Elvis Costello has been laying the groundwork for his latest record, Brutal Youth, for a long time. From the dense, often labored song-craft of albums like the late-Eighties Spike and (especially 1991's Mighty like a Rose through noble failures like last year's The Juliet Letters, Costello was guilty only of trying too hard to maintain his status as the pre-eminent songwriter of his time. Now, with Brutal Youth, he refines and clarifies his art by focusing sharply on what he does best — boring through the thicket of human interactions with lacerating wit and a musical attack to match. Fittingly, the effort reunites him with the musicians who participated in his greatest successes: his old band, the Attractions (Steve Nieve, Pete Thomas, Bruce Thomas), and his erstwhile producer, Nick Lowe, who here shares bass duties.
In fact, Brutal Youth, which was co-produced by Costello and Mitchell Froom, winds up sounding like the Great Lost Elvis Costello and the Attractions Album, a worldly neo-punk broadside that could easily be filed between This Year's Model and Armed Forces. Like those classics, it's a big chunk of a record to digest; its fifteen songs are as dense and unrelenting as anything Costello's ever recorded, more like novellas than the average songwriter's short stories. But only one clocks in at over 5 minutes (the moody, keyboard-drenched "Sulky Girl"), and the band runs as clean and hot as a well-tuned engine on such numbers as "20% Amnesia," a blast of rebel rock that features Costello in full-throttle scream throughout.
The album's musical standout is "Clown Strike," a breezy soul strut that could easily merit a spot on a beach-music jukebox. Lyrically, Costello taps into a motherlode in "London's Brilliant Parade," a detailed catalog of urban obsessions defining his love/hate relationship with the city whose spirit he interprets with as sure a hand as Lou Reed dissects New York. It's a theme explored in depth on Brutal Youth, as Costello, returning to the scene of the crime, sifts through the evidence of a profligate age and draws up a canny indictment in which even he does not stand unaccused.

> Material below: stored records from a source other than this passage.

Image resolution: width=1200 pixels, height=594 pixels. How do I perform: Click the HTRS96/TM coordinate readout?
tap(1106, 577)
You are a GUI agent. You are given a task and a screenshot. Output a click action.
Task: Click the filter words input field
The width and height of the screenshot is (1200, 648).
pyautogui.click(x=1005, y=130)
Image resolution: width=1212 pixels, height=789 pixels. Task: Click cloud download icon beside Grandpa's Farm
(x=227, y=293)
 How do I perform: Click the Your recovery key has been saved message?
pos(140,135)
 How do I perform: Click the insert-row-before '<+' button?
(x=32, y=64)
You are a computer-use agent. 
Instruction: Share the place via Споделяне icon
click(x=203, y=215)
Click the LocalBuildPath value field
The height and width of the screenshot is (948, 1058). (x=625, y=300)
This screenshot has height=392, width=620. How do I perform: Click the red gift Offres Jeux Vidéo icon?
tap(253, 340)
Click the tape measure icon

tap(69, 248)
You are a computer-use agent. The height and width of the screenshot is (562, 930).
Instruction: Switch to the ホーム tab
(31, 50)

From start to finish, Brutal Youth reveals an artist fully in control. Amazingly, time hasn't mellowed Costello and the Attractions — it's made them that much more muscular and knowing. Costello even looks more like himself on the cover than he has in years — clean-shaven, horn-rimmed, back in fighting trim, face fixed in a delightfully jaundiced smirk. This Elvis, I'm pleased to note, has not left the building.